* start Excerpt *

Scraping

library(tidyverse)
library(rvest)

get_wimbledon <- function(year, gender) {
  url <- paste0("https://en.wikipedia.org/wiki/", 
                year,
                "_Wimbledon_Championships_-_",
                gender,
                "'s_Singles")
  
  info <- read_html(url) %>%
    html_text() %>%
    str_replace_all("\\)", "\\)\n") %>%
    read_lines()
  
  result <- tibble(info) %>%
    filter(str_detect(info, "^[0-9]{2}\\.")) %>%
    mutate(info = str_squish(info),
           year = year,
           gender = gender)
}

mens <- tibble()
for (year in 2001:2019) {
  mens <- mens %>% 
    bind_rows(get_wimbledon(year, "Men"))
}

womens <- tibble()
for (year in 2001:2019) {
  womens <- womens %>% 
    bind_rows(get_wimbledon(year, "Women"))

* end Excerpt *
* start Information supplied *

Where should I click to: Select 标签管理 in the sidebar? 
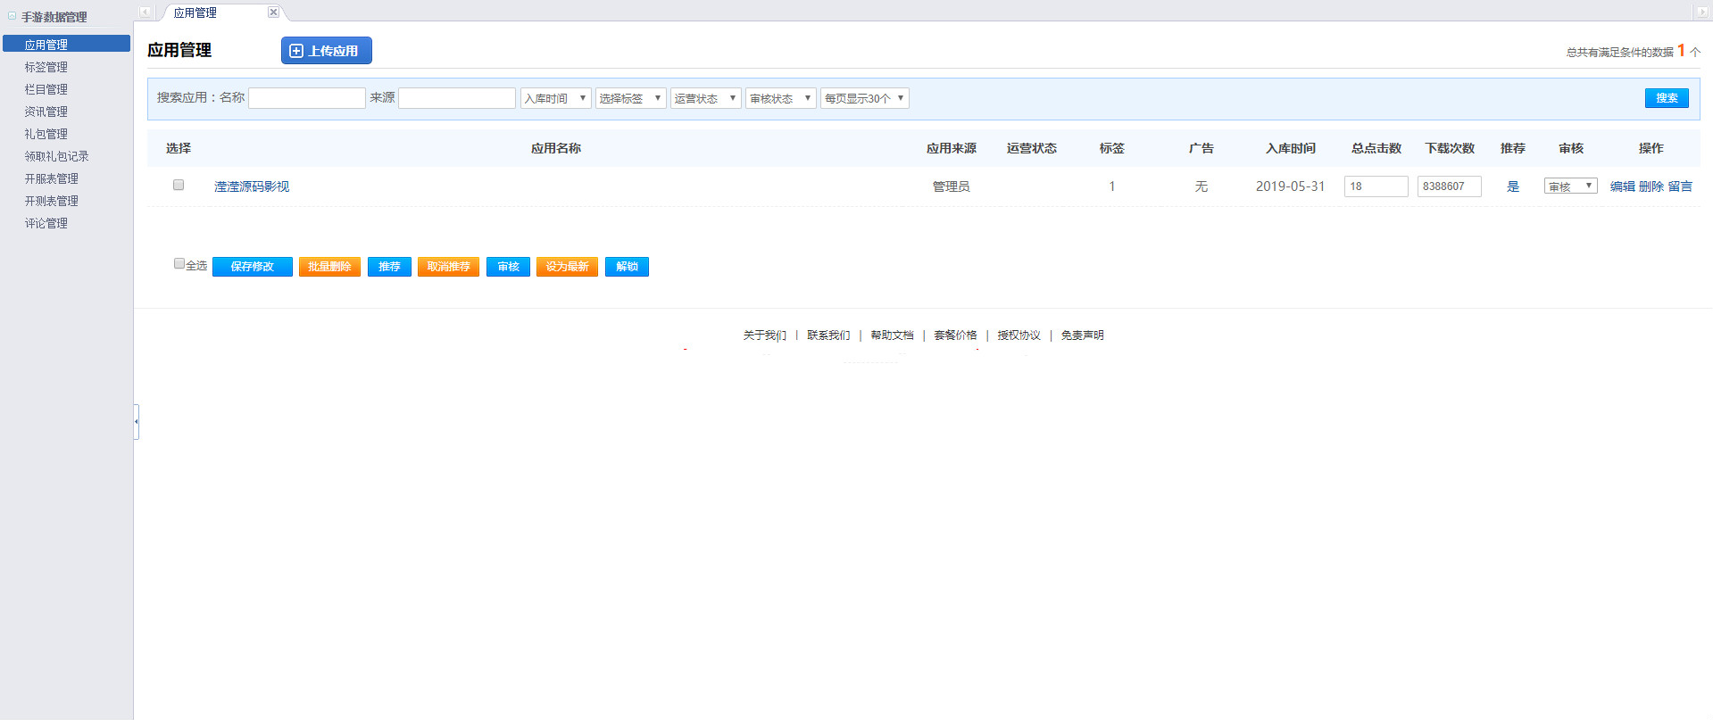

* end Information supplied *

**Written request**
Copy the scraping code again, starting at the words "result <- tibble(info)" and ending after "gender = gender)", and switch "str_squish" to "str_trim". Nothing in the listing is needed.

**Result of this exercise**
result <- tibble(info) %>%
    filter(str_detect(info, "^[0-9]{2}\\.")) %>%
    mutate(info = str_trim(info),
           year = year,
           gender = gender)